Edward is a precocious 10 year old whose once joyous and fun-filled home known as Lark Hall,  has been turned into a nursing home by his parents.   Now filled with the elderly, the infirm and the senile, Edward has even lost his own room and is relegated to the attic. Not that the residents aren’t an interesting lot if Edward would only take the time to get to know them.  Edna is funny but a bit off kilter, Bob is a WWI vet who suffers from a permanent Parkinsonsian twitching, Elsie is pretty much afraid of her own shadow and Reg is a self-perceived ladies man whose penchant for dirty jokes causes more embarrassment to everyone that he does.  And they are all old with some infirmity and are in Edward’s house waiting for the end to come.  Surrounded by the smell of old age and death, it’s only natural that Edward would become obsessed with death and ghosts and the hereafter and obsessed he is.  Hiding tape recorders in the rooms of the residents or putting microphones under their noses at night hoping to capture those last fleeting moments of life or to hear what it sounds like when someone dies, Edward doesn’t know what it means to be a little boy and have fun and be the center of attention.  His father is obsessed with the aide that comes in daily to help with the residents.  His mother is obsessed with the residents and takes her job as caretaker with great seriousness and care.

But life takes on a new perspective when Clarence Parkinson arrives.  Once known as “The Amazing Clarence”, he is now a crotchety, cranky, acerbic old man who is placed at Lark Hall by Social Services. While he arrives under his own steam in a ratty looking kaleidoscopic camper, himself appearing rather unkempt and flustered, on opening his mouth he is anything but which makes one wonder why he is being placed at Lark Hall. Clarence has a wit, and a wise one at that.  But he doesn’t take kindly too nosy little boys; and one in particular who is rather disgruntled at Clarence’s arrival because now he knows he will never get his old room back.  But something magical happens.  Clarence sees something in Edward no one else dares see – a little lost soul adrift and looking for love and attention.
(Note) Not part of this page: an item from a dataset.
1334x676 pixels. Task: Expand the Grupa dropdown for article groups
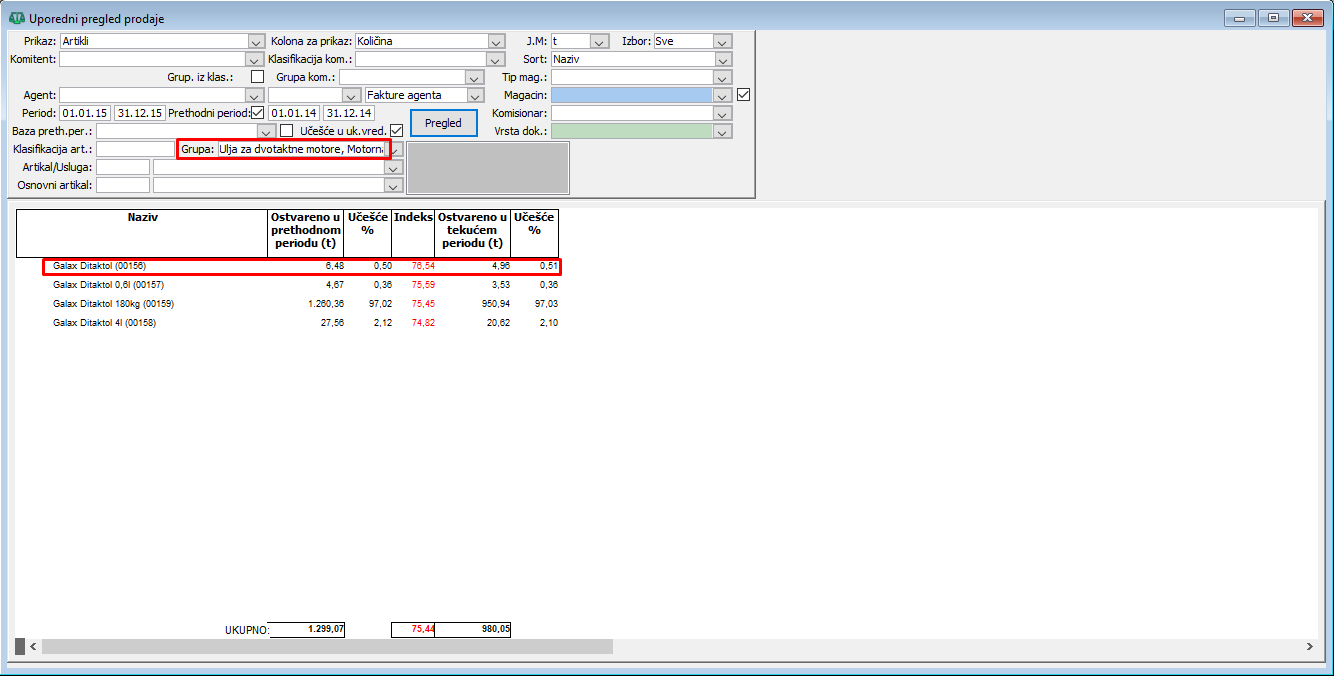coord(396,150)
And Edward sees a man with a fascinating past life filled with adventure, who now seems intent to shut the door on that past life and keep it shut.  But with a nosey little boy around, that’s not very likely to happen – is it?

As the days and weeks pass, Clarence and Edward become inseparable.  Clarence determines to shed Edward of his obsession with death and Edward determines to bring back The Amazing Clarence.  And all the while, a magic all its own is happening to them both.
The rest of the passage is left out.